Ce fonds étant exceptionnel et non reconductible, son existence prend fin à la date de consommation complète de ses crédits.

L'article 24 du présent projet de loi de financement vise à abonder le compte de réserves affectées au financement de ce fonds de 228,67 millions d'euros, soit 1,5 milliard de francs. Ce montant est prélevé sur l'excédent 2000 de la branche famille du régime général de la sécurité sociale.

Votre rapporteur pour avis reconnaît, un an après la création de ce fonds, les progrès qui ont été réalisés en matière d'accueil de la petite enfance, sur le plan qualitatif plus que sur le plan quantitatif. Toutefois, il s'interroge notamment sur son mode de financement et sur la capacité future de la branche famille du régime général de la sécurité sociale de subvenir à ses besoins.

a) Des progrès indéniables en matière de qualité de l'accueil de la petite enfance

Au 30 avril 2001, 115 caisses d'allocations familiales avaient décidé de financer au titre du FIPE 1.429 dossiers pour un montant de 201,23 millions de francs (1.320 millions de francs), soit 88 % de l'enveloppe totale dévolue à ce fonds.

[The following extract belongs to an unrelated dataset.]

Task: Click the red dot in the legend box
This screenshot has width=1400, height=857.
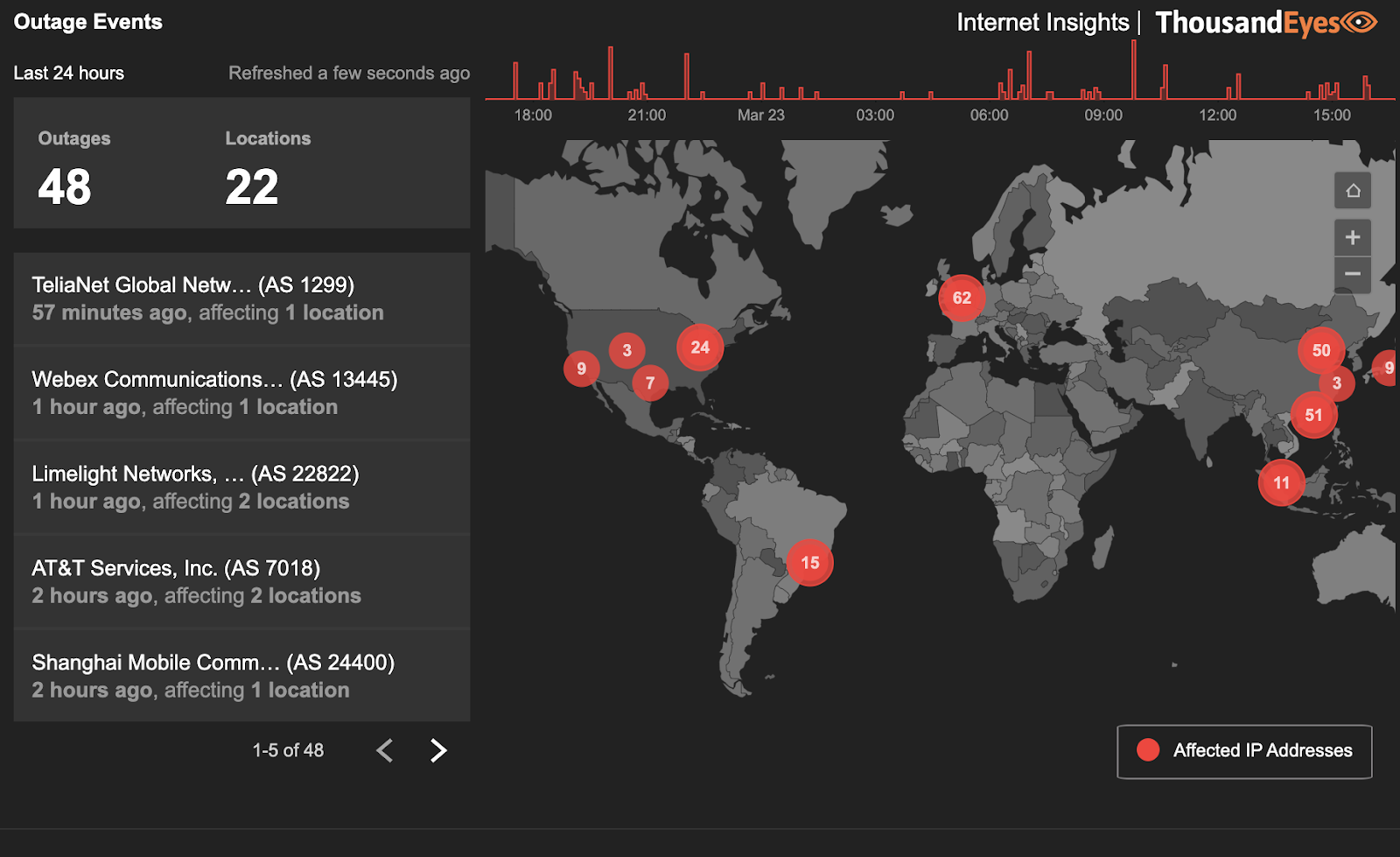Action: (1147, 750)
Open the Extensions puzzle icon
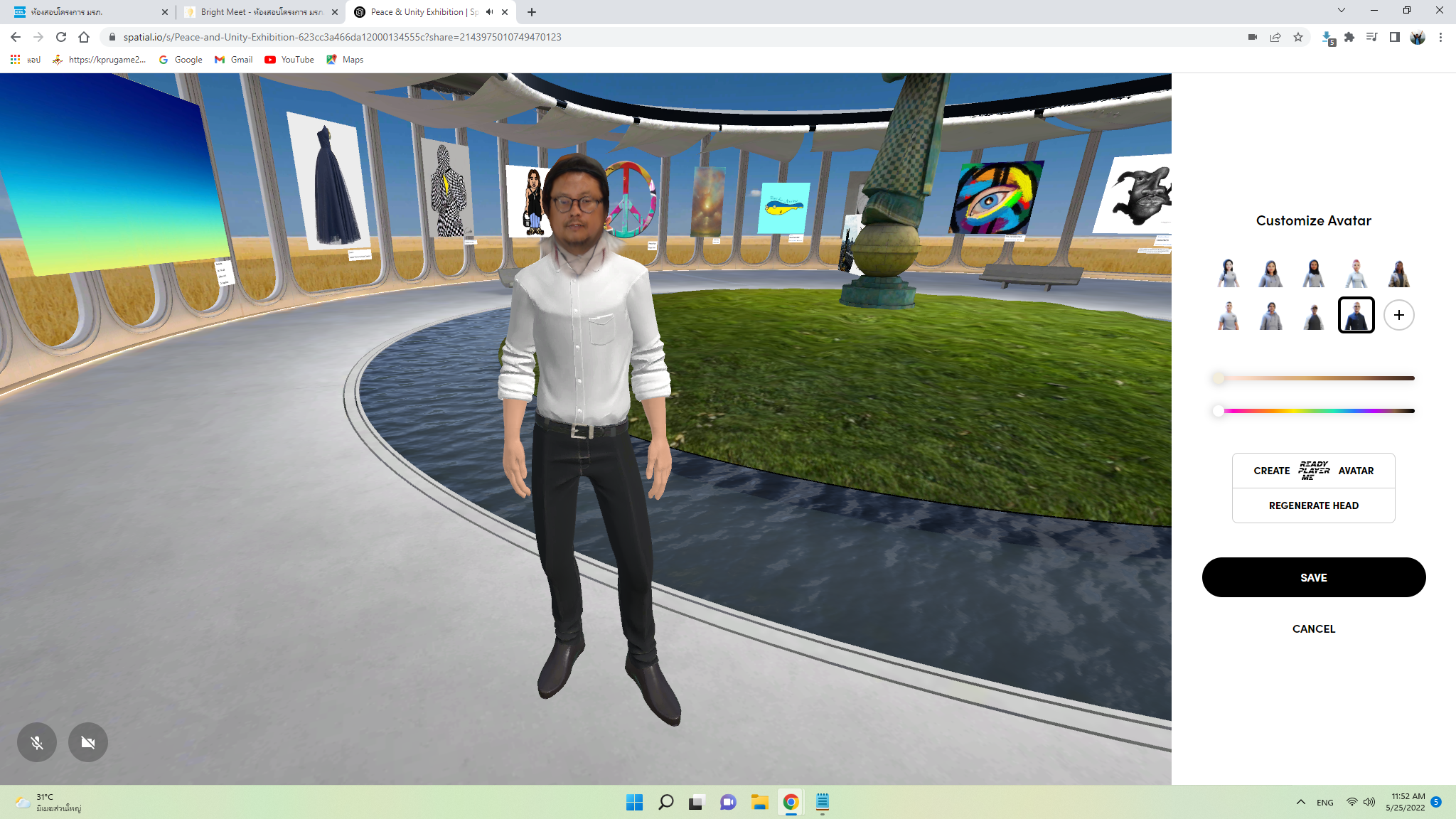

Les 1.429 projets pour lesquels un engagement financier a été contracté correspondent à un nombre total de 31.867 places qui se répartissent en 19.855 places d'accueil permanent et 12.012 places d'accueil temporaire. Parmi ces projets, on compte 244 relais assistances maternelles et 57 lieux d'accueil enfants / parents.

La création nette de places est de 17.262 qui se répartissent en :

- 12.279 places au titre de la création de nouvelles structures ;

- 4.983 places supplémentaires créés à l'occasion de travaux d'aménagement et de transplantation.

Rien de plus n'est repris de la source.